- Trecho do texto:
Anielle, de 35 anos, é professora numa escola particular do Rio de Janeiro. O ofício passou a dividir espaço com a função de diretora do Instituto Marielle Franco, criado pela família da vereadora para fortalecer sua memória e legado, além de reivindicar justiça sobre o caso.
Nos dois anos que sucederam o crime, completados neste sábado (14/03), a investigação teve maior repercussão pelas controvérsias do que seus avanços. Em meio ao luto, a família teve que lidar com suspeitas de interferência nas investigações, formalizadas em denúncia feita pela ex-procuradora-geral da República Raquel Dodge em setembro de 2019.
Na ocasião, ela acusou o conselheiro afastado do Tribunal de Contas do Estado do Rio (TCE-RJ) Domingos Brazão de atuar para obstruir as investigações do assassinato da vereadora e do motorista Anderson Gomes. Dodge solicitou, ainda, a federalização das investigações, deslocando o caso da Polícia Civil do Rio para a Polícia Federal.
"É como se a gente estivesse num labirinto sem saída", desabafa Anielle. "Se ela sabia disso, por que não falou antes? Enquanto familiar, a gente fica entre a cruz e a espada. Ao mesmo tempo que a gente tenta acreditar que algo está sendo feito, pode ter tanta corrupção envolvida nessa investigação, que às vezes bate um desânimo disso tudo."
O debate sobre a possível federalização das investigações começou logo após o crime que vitimou Marielle e seu motorista – e segue indefinido. O pedido de Dodge entrou na pauta do Superior Tribunal de Justiça (STJ) e deve ser levado a julgamento no próximo dia 31 pela ministra Laurita Vaz. O tema será analisado pela Terceira Seção, responsável pelos processos penais no STJ.
A transferência do caso é entendida na corte como uma medida excepcional. Além disso, dois acusados de executarem o crime, os ex-policiais militares Élcio de Queiroz e Ronnie Lessa, foram presos. Portanto, a tendência é que o requerimento seja negado.
Em janeiro deste ano, o ministro da Justiça, Sergio Moro, reviu sua posição favorável à transferência das investigações e passou a defender que permaneçam no Rio. Moro atribuiu a mudança ao desejo manifestado pela família de que o caso fique no Rio.
Os familiares, por sua vez, dizem não confiar no ministro para investigar os crimes, afirmando que seu interesse somente surgiu após a menção ao presidente Jair Bolsonaro no inquérito. "Acreditamos que Sergio Moro contribuirá muito mais se ele permanecer afastado das apurações", dizia uma nota da família em novembro passado.

- Instruções:
1) Copie do texto sobre o caso Marielle Franco tudo o que vai de "O debate sobre" até "requerimento seja negado.", sem mudar nada.
2) Segundo o texto sobre o caso Marielle Franco, por que a tendência é que o pedido de levar o caso para a Polícia Federal seja negado? Responda em uma a três frases.
Os itens que vêm depois do texto são material à parte, sem ligação com ele.

[Itens sobre como encontrar palavras e elementos]

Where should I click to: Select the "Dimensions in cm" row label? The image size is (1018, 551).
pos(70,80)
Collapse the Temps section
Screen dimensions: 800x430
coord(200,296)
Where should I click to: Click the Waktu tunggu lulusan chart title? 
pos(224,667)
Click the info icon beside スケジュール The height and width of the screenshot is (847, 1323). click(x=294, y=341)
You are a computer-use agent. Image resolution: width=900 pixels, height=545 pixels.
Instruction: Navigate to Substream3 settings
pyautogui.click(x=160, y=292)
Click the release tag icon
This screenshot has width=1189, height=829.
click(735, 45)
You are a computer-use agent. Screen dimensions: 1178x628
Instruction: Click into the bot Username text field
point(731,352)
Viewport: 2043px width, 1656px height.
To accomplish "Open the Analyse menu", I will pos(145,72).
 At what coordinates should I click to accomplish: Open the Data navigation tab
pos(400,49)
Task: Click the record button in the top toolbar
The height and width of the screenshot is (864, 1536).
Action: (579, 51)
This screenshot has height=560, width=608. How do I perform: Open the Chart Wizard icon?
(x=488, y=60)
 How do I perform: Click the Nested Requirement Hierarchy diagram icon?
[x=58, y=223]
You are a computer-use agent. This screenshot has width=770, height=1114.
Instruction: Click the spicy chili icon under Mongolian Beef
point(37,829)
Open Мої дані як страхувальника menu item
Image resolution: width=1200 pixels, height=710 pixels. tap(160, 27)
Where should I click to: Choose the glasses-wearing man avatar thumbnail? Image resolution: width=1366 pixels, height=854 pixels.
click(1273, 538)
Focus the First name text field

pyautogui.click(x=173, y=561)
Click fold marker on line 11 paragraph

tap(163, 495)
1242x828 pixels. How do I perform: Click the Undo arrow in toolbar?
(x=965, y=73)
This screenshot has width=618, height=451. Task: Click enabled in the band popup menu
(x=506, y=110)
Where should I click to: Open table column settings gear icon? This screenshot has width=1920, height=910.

- As respostas:
1)
O debate sobre a possível federalização das investigações começou logo após o crime que vitimou Marielle e seu motorista – e segue indefinido. O pedido de Dodge entrou na pauta do Superior Tribunal de Justiça (STJ) e deve ser levado a julgamento no próximo dia 31 pela ministra Laurita Vaz. O tema será analisado pela Terceira Seção, responsável pelos processos penais no STJ.
A transferência do caso é entendida na corte como uma medida excepcional. Além disso, dois acusados de executarem o crime, os ex-policiais militares Élcio de Queiroz e Ronnie Lessa, foram presos. Portanto, a tendência é que o requerimento seja negado.

2) No STJ, a transferência do caso é vista como uma medida excepcional. Além disso, dois acusados de executar o crime, os ex-policiais militares Élcio de Queiroz e Ronnie Lessa, foram presos.